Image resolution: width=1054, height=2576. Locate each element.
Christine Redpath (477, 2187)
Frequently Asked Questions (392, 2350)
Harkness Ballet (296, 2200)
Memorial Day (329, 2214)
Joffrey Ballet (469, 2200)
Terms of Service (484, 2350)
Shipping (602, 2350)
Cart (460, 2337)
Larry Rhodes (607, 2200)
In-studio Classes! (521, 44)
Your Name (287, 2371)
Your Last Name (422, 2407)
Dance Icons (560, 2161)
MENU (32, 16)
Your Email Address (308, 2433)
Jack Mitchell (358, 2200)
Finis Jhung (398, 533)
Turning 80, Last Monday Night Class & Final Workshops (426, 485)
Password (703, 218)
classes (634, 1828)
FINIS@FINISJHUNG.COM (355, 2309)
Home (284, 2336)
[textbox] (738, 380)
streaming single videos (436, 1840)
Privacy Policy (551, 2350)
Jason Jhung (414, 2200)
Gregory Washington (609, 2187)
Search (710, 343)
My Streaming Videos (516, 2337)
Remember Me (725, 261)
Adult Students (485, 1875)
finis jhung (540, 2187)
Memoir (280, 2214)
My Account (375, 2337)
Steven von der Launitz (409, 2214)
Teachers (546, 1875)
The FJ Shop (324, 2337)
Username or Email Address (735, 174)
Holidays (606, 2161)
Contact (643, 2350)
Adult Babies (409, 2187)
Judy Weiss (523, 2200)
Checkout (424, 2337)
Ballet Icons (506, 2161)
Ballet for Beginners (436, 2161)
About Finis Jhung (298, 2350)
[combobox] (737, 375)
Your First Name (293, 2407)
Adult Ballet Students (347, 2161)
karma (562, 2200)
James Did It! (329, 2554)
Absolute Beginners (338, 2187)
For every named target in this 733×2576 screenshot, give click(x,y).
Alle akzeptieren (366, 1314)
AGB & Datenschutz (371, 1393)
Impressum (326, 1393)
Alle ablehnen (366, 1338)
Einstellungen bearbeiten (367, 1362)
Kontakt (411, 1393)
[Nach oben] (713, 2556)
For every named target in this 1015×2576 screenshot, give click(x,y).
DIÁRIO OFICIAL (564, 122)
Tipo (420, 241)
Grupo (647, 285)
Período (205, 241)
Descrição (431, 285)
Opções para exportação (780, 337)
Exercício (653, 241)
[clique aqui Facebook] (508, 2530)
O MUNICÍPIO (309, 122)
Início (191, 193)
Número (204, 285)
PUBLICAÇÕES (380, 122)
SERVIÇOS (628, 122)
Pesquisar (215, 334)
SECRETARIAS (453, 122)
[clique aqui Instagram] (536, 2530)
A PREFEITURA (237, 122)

******************************

* _YOUR INSTRUCTIONS_: Among the entries, find every line holding "Adult" and return it.

* _SOLUTION TO THIS PROBLEM_:
Adult Students (485, 1875)
Adult Babies (409, 2187)
Adult Ballet Students (347, 2161)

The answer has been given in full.